Welcome to issue 14 of your weekly slice of Something Sweet…
What’s new on the blog this week?
Last weekend, I headed back to the motherland (Wales) to take a class with a truly awesome cake talent, Rhianydd Webb of Dragons & Daffodils Cakes. I had a fantastic day learning all about how to work with wafer paper to create a fabulous peony arrangement and have written all about the experience right here.
Make sure you check it out and, if you would like to know more about classes with Rhianydd, head to the dedicated Classes and Demonstrations section of her website.
A little later in the week, I confessed that I had been shopping again. Oops.
But since publishing my post all about my beautiful new Cerart tool caddy (which I love so so much), I have been inundated with messages from people telling me that they also have them and love them, which is lovely, but was I really the last to discover these little beauties?
You can read all about how much I love it and find out how to get your hands on your own beautiful case (if you are one of the only two people left on planet cake that doesn’t already have one) by reading the full post.
Have you heard…?
A few people have asked me if I have any more news on the Rolkem situation this week, particularly after seeing conflicting statements emerging from various sources, including Rolkem themselves.
The current line from Rolkem seems to be that the recall has been initiated in response to a contaminated batch of ingredients making their way into the manufacturing plant late last year, which is why it showed up during testing earlier this year.

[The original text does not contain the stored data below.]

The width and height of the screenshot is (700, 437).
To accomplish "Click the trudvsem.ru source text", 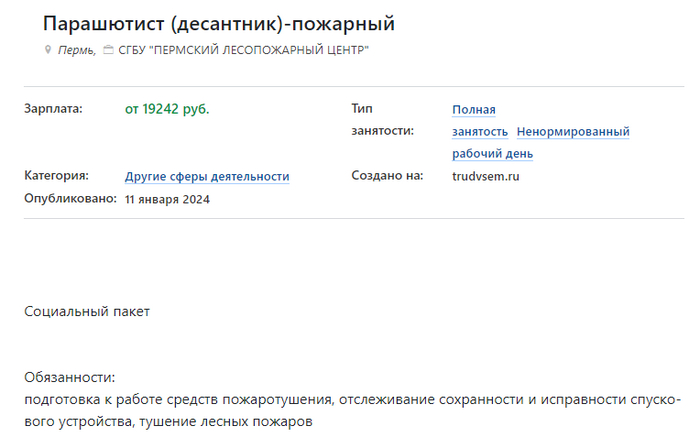I will pos(486,176).
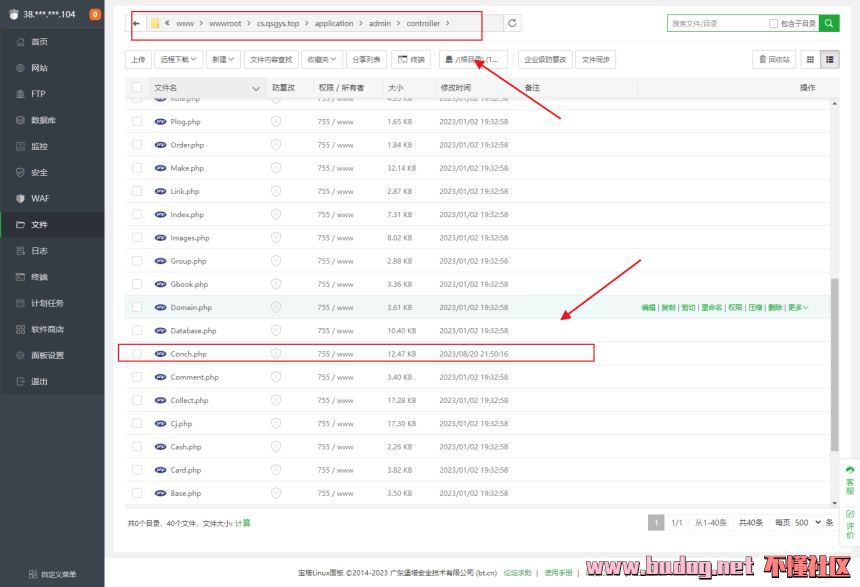Viewport: 860px width, 587px height.
Task: Go back using the path arrow
Action: click(x=137, y=23)
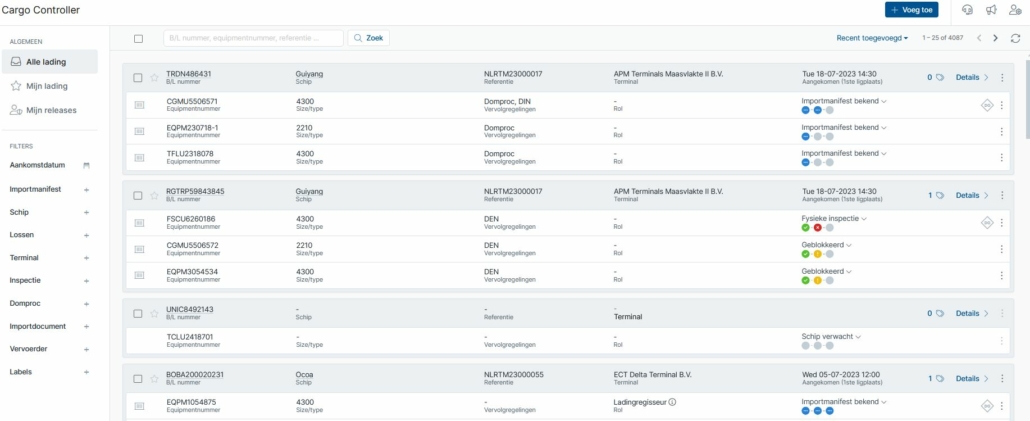Click the B/L nummer search input field
This screenshot has width=1030, height=421.
click(253, 38)
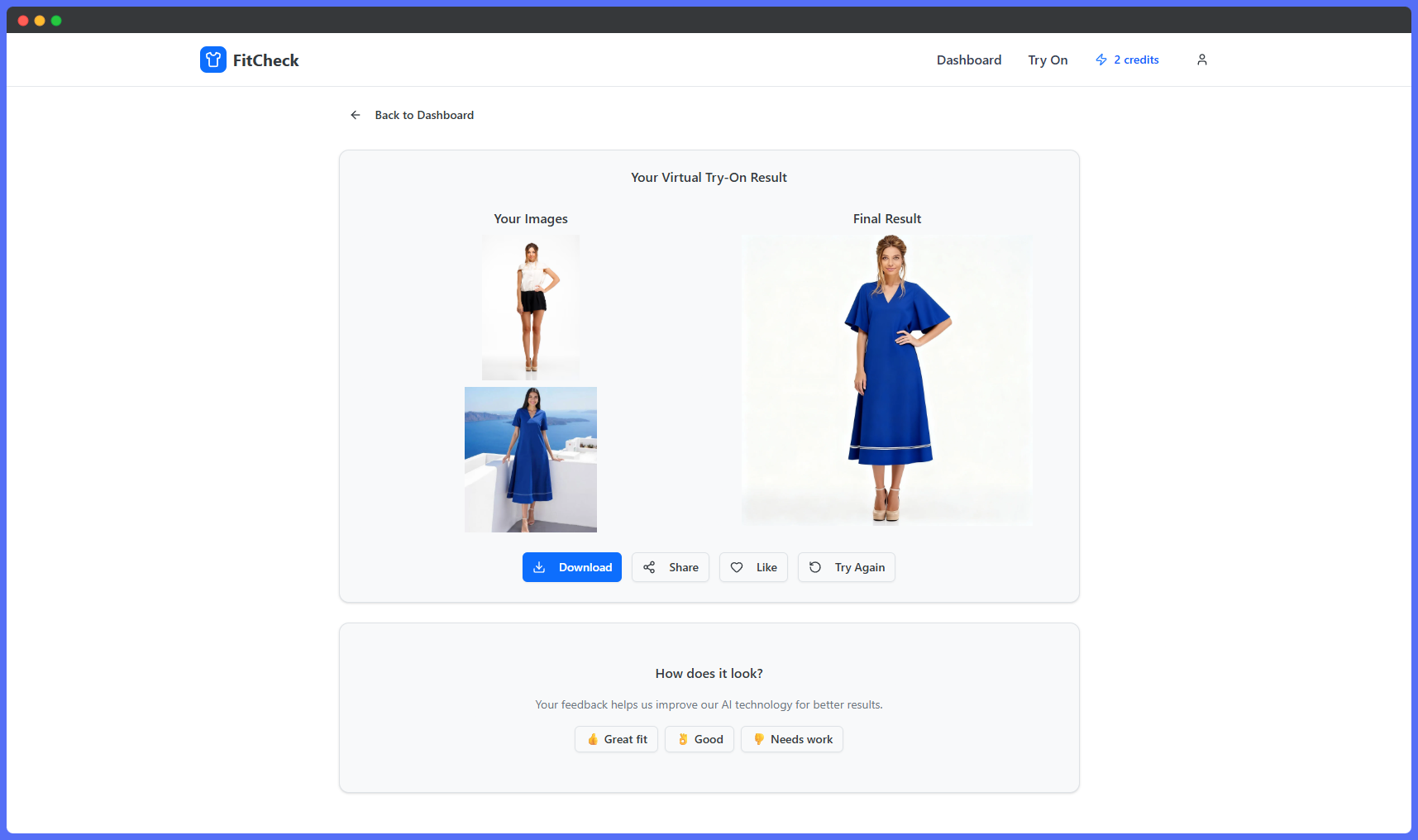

However, as I understand it, the batch of Super Gold was tested by the FSA back in October and the Special Rose Gold was tested only a few weeks ago, meaning that the initial tests pre-date the alleged contamination and could not fall within the time-period being discussed in the current Rolkem statement. My source also assures me that contrary to the explanation from Rolkem that only a select batch of dusts are being recalled by retailers as precautionary measure, the recall originally initiated by Fabricake Sugarcraft Ltd was actually in direct response to an FSA ruling and is indeed an FSA-mandated recall on ALL batches of Rolkem Super Gold and Rolkem Special Rose Gold.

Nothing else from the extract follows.